On a breezy, overcast Florida day, a teenager stood among a crowd hiding a secret. Nearby was his blue-and-gold race car, massaged by obsessive crew members and decorated by a company lured back to NASCAR because of a car salesman’s pitch that this was no lemon and the kid was no typical 18-year-old.
The teen’s pedigree and past success made it easy to boast. Now it was time to deliver.
Friends and family stood nearby on pit road at Daytona International Speedway in February 2014. Few, if any, were aware that this kid felt anything but confidence. Nerves took over. A question crept into his mind.

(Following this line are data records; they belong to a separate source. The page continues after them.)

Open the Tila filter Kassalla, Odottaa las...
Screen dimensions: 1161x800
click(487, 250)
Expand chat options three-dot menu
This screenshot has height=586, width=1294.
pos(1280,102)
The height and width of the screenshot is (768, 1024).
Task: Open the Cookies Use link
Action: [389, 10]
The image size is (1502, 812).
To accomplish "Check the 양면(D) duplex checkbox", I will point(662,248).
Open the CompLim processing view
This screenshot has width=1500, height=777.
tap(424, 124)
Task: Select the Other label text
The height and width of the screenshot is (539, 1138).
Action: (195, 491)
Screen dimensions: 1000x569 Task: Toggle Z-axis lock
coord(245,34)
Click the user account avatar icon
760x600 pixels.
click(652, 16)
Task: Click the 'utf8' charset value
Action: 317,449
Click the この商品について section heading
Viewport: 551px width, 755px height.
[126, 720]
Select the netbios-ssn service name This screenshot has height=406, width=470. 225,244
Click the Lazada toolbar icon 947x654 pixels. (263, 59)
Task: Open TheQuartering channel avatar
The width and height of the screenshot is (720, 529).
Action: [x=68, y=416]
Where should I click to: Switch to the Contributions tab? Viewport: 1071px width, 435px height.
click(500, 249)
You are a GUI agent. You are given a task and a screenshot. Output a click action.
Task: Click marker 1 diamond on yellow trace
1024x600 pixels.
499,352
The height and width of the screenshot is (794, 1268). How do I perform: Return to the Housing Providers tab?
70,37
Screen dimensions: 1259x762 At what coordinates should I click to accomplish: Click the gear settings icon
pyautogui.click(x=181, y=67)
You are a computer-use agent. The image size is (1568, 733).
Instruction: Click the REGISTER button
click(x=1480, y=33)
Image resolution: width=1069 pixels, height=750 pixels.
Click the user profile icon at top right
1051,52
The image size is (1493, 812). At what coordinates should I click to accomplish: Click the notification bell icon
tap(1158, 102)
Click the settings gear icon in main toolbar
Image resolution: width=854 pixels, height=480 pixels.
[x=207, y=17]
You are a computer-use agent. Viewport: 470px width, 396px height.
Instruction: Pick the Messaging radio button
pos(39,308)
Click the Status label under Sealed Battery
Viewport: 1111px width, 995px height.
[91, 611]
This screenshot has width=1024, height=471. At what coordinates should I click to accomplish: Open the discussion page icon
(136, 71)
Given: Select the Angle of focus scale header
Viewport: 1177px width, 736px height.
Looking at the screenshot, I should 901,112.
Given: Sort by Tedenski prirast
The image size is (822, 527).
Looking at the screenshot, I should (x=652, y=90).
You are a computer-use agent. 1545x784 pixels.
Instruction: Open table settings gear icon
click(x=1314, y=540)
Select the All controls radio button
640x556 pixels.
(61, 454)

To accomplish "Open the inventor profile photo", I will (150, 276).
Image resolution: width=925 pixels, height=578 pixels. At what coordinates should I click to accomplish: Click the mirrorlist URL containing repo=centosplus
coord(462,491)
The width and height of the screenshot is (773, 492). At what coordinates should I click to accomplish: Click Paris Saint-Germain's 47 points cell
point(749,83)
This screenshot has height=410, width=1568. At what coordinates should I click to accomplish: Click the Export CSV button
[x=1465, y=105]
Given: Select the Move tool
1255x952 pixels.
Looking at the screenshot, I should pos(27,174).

“What am I getting myself into?’’
He admits he still asks himself that sometimes. It’s understandable given the ride his young career has taken him on, as Chase Elliott made his Xfinity Series debut just 13 months ago.
Bill Elliott’s son seeks to qualify Friday for his first NASCAR Sprint Cup race. He’ll do so for Hendrick Motorsports at Martinsville Speedway, a track that can be as narrow as a New York City side street and have as much traffic. At the same place Richard Petty won a record 15 times, a footnote to history could be made. Years from now, this is where they might say it all began.
The son of a Hall of Famer and heir to one of the sport’s most famous rides, Chase Elliott is on the cusp of leading the sport into the future. With a country crooner’s deep voice and Georgia drawl set against dark eyes and acne-free complexion, it’s hard to imagine that he doesn’t turn 20 until after this season.
In the car, he’s deft, deliberate and determined, winning three races and the Xfinity title last season and anointed to drive Jeff Gordon’s No. 24 car next year. Chase’s greatest challenge, though, might not come from Jimmie Johnson, Kevin Harvick or Tony Stewart, but how he handles the attention as the new face of the sport amid an emerging crop of racers.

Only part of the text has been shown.